『週刊少年サンデー』29号
福地翼『うえきの法則+』
『+』になってから顕著なのだが、この作品は目で芝居を魅せるようになってきている。
やってることは非常にオーソドックスな少年マンガで、今回の話も主人公が特殊能力に覚醒する回としてさほど特殊なことをやっているわけではないのだが、それだけにこの目の力が活きてくるのよね。
雷句誠『金色のガッシュ!!』
……いや、何つーか、連載史上最凶最悪のシチエーションでカタストロフが進行中であり、清麿が脳髄を振り絞って危機脱出の一手を繰り出し続ける、まさに手に汗握る展開でありながら、派手な見開きを使って「実は泳げたファウード」がざばーんと海面から飛び出すというこのシーンに、もはや笑うべきなのか恐怖すべきなのか、いずれにせよ何やら得たいの知れない陶然とした夢見心地な境地に連れ去られ、あるいはこれこそ少年マンガを単行本ではなく連載で読む最大の快楽ではないかなどと感じつつ、薄れゆく意識の中で、そーいやアニメでは本当に日曜の朝っぱらから恵に「テ●ンコ」を連呼させるのであろうかと遠く日本の放送倫理の在り方へ想いを馳せたりする回だった。(よく判らん)
あだち充『クロス・ゲーム』
ようやく主人公の中に野球へ向かうきっかけが芽生えた回。ここまで7話も掛けてる。しかも恐らく「本当のモチベーション」は、これから始まる「小5の夏」を経て初めて主人公の心に宿る展開になるのではと見られる。

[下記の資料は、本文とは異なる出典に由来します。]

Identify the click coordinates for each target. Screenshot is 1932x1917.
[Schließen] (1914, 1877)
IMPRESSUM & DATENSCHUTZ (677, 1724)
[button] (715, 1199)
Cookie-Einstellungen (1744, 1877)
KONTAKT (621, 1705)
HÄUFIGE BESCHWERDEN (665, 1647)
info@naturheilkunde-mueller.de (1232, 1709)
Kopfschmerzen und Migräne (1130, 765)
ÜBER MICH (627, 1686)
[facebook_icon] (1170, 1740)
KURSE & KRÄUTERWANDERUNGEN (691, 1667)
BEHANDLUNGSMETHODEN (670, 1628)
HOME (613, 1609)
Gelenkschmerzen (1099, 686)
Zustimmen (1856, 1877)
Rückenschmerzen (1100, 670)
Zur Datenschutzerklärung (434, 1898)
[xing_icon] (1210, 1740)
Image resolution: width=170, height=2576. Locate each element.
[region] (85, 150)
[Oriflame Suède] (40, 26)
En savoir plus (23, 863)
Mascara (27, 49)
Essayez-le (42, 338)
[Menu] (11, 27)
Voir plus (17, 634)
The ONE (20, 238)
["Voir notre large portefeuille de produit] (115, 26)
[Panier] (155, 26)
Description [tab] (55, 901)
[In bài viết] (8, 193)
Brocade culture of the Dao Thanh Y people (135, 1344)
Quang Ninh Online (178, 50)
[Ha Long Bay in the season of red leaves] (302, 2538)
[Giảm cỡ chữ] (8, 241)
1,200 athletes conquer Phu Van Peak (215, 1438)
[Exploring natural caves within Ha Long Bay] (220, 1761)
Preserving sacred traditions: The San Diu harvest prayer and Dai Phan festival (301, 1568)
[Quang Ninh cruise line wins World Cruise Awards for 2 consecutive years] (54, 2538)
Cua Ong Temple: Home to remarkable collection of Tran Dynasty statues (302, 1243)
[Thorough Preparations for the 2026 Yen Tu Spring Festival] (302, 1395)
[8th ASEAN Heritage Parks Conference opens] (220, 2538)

で、勿論、あだち充なのだからして、本当の本番は「甲子園」である筈だ。
世の中には、10週で打ち切られるマンガ家もいるのに。
それを思えば、老舗の造り酒屋みたいな贅沢な話というか。
畑健二郎『ハヤテのごとく』
祝2巻発売。
今度はいっぱい刷ってもらえたみたいでよかったね。
勿論、買ってはいるのだけど、今日は連載の方の話。
またしても斜め上をゆく論理展開で会話を進めるお嬢さんが登場し、とりあえずフラグを立ててしまうハヤテ(笑)。
弁当ひとつ届けるまでに、この調子で何本のフラグを立てるつもりなのだろうか。
つーか、それまでに何週消化するつもりなのかという話であり、マリアさんの影がまたしても薄くなり、単行本の巻末でさめざめと泣くのかという話なのだが。